SELECTED PASSAGE ::
[BEGIN]

# creating a logisitc regression to predict absenteeism

In [None]:
import pandas as pd
import numpy as np 

In [None]:
data_preprocessed=pd.read_csv("Absenteeism_preprocessed.csv")

In [None]:
data_preprocessed.head()

# create the targets

In [None]:
data_preprocessed['Absenteeism Time in Hours'].median()

In [None]:
# np.where(condition,value if True, value if False) 
targets=np.where(data_preprocessed['Absenteeism Time in Hours'] > data_preprocessed['Absenteeism Time in Hours'].median() ,1,0)
targets

In [None]:
data_preprocessed['Excessive Absenteeism']=targets
data_preprocessed.head()

In [None]:
#divide the no of targets by 1 to the total no of targets
# no of targets by 1 =targets.sum()
# total no of targets = targets.shape[0]
targets.sum()/targets.shape[0]

In [None]:
data_with_targets=data_preprocessed.drop(['Absenteeism Time in Hours','Day of the week','Daily Work Load Average','Distance to Work'],axis=1)

In [None]:
# reserved word is --> returns either True or False
data_with_targets is data_preprocessed

In [None]:
data_with_targets.head()
#data_with_targets is our checkpoint

# select the inputs for the regression 

In [None]:
data_with_targets.shape

In [None]:
data_with_targets.iloc[:,:14]   # or data_with_targets.iloc[:,0:14] (same)

In [None]:
data_with_targets.iloc[:,:-1]

In [None]:
unscaled_inputs=data_with_targets.iloc[:,:-1]

# Standarize the data 


In [None]:
# our custom scaler will not standardize the inputs, but only the ones we choose, so dummies wont be touched
# custom scaler code is based on standard scaler
from sklearn.base import BaseEstimator,TransformerMixin
from sklearn.preprocessing import StandardScaler
class CustomScaler(BaseEstimator,TransformerMixin):
    def __init__(self,columns):
        self.scaler=StandardScaler()
        self.columns=columns
      

    def fit(self,X,y=None):
        self.scaler.fit(X[self.columns],y)
        self.mean_=np.mean(X[self.columns])
        self.var_=np.var(X[self.columns])
        return self
    
    def transform(self,X,y=None,copy=None):
        init_col_order=X.columns
        X_scaled=pd.DataFrame(self.scaler.transform(X[self.columns]),columns=self.columns)
        X_not_scaled=X.loc[:,~X.columns.isin(self.columns)]
        return pd.concat([X_not_scaled,X_scaled],axis=1)[init_col_order]

In [None]:
unscaled_inputs.columns.values

In [None]:
columns_to_omit=['Reason_1', 'Reason_2', 'Reason_3', 'Reason_4','Education']
columns_to_scale=[x for x in unscaled_inputs.columns.values if x not in columns_to_omit]

In [None]:
absenteeism_scaler=CustomScaler(columns_to_scale)

In [None]:
absenteeism_scaler.fit(unscaled_inputs) 

In [None]:
scaled_inputs=absenteeism_scaler.transform(unscaled_inputs)
scaled_inputs

In [None]:
scaled_inputs.shape

# Split the data into train & test and suffle

# Import the relevant module

In [None]:
from sklearn.model_selection import train_test_split

# split

In [None]:
X_train,X_test,y_train,y_test=train_test_split(scaled_inputs,targets,train_size=0.8,random_state=20)

[END]

ENTRIES ::
[BEGIN]

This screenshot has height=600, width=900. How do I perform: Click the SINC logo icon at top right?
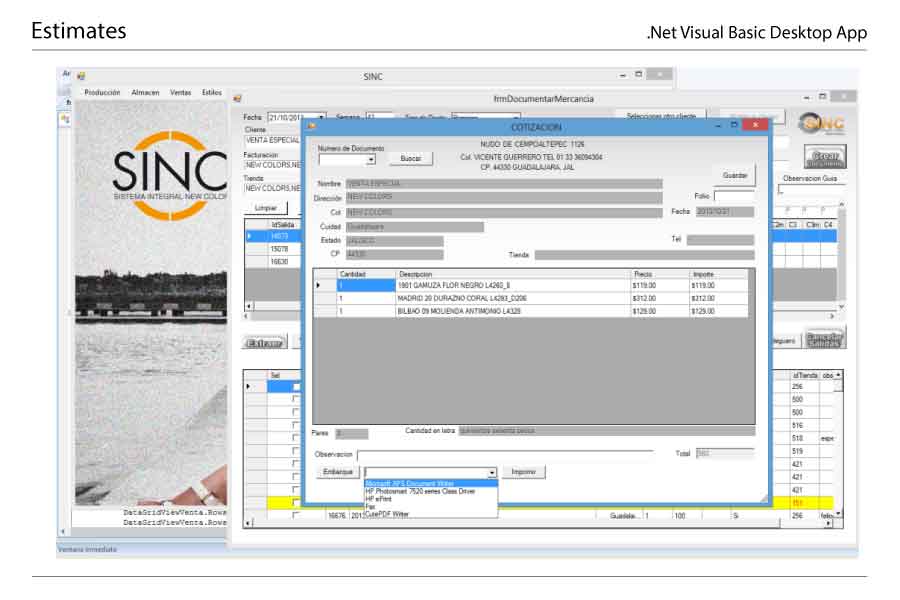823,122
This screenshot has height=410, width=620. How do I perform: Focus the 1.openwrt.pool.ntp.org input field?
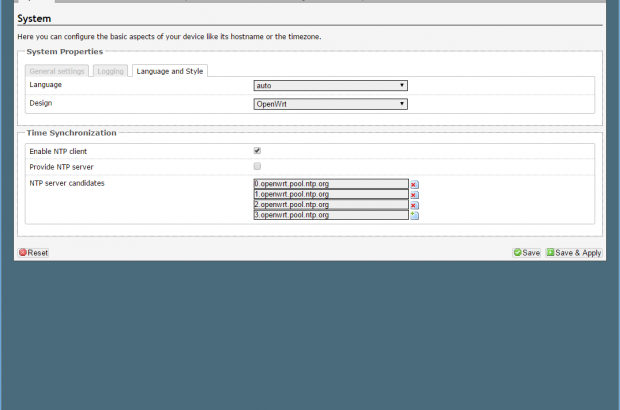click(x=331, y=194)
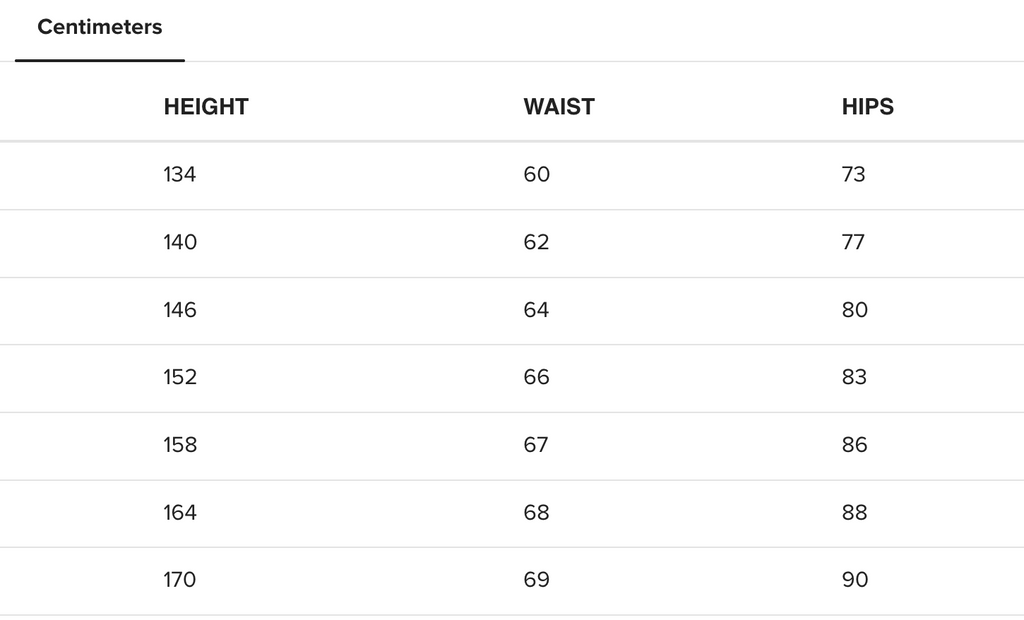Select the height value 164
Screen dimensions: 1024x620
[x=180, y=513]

[END]

TASKS TO CARRY OUT ::
1) In the absenteeism notebook, rewrite the stretch from "# total no of" through "data_with_targets.head()", putting "targets_data" in place of "data_with_targets".
2) Pick up the absenteeism notebook after its last line and write the next part.

ANSWERS TO THE TASKS ::
1)
# total no of targets = targets.shape[0]
targets.sum()/targets.shape[0]

In [None]:
targets_data=data_preprocessed.drop(['Absenteeism Time in Hours','Day of the week','Daily Work Load Average','Distance to Work'],axis=1)

In [None]:
# reserved word is --> returns either True or False
targets_data is data_preprocessed

In [None]:
targets_data.head()

2)
# logisitic regression with sklearn

In [None]:
from sklearn.linear_model import LogisticRegression 
from sklearn import metrics

# training the model

In [None]:
reg=LogisticRegression()

In [None]:
#sklearn.linear_model.LogisticRegression.fit(x,y)
#fits the model according to the given training data
reg.fit(X_train,y_train) #does all the ML 

In [None]:
#sklearn.linear_model.LogisticRegression.score(input,targets)
#returns the mean accuracy on the given test data and labels
reg.score(X_train,y_train)

# manually check the accuracy

In [None]:
#sklearn.linear_model.LogisticRegression.predict(inputs)
#predicts class labels(logistic Regression outputs) for given input samples
model_outputs=reg.predict(X_train)
model_outputs

In [None]:
model_outputs==y_train   #compares predicted output to the actual output

In [None]:
np.sum((model_outputs==y_train)) #total number of correct predictions (True entries)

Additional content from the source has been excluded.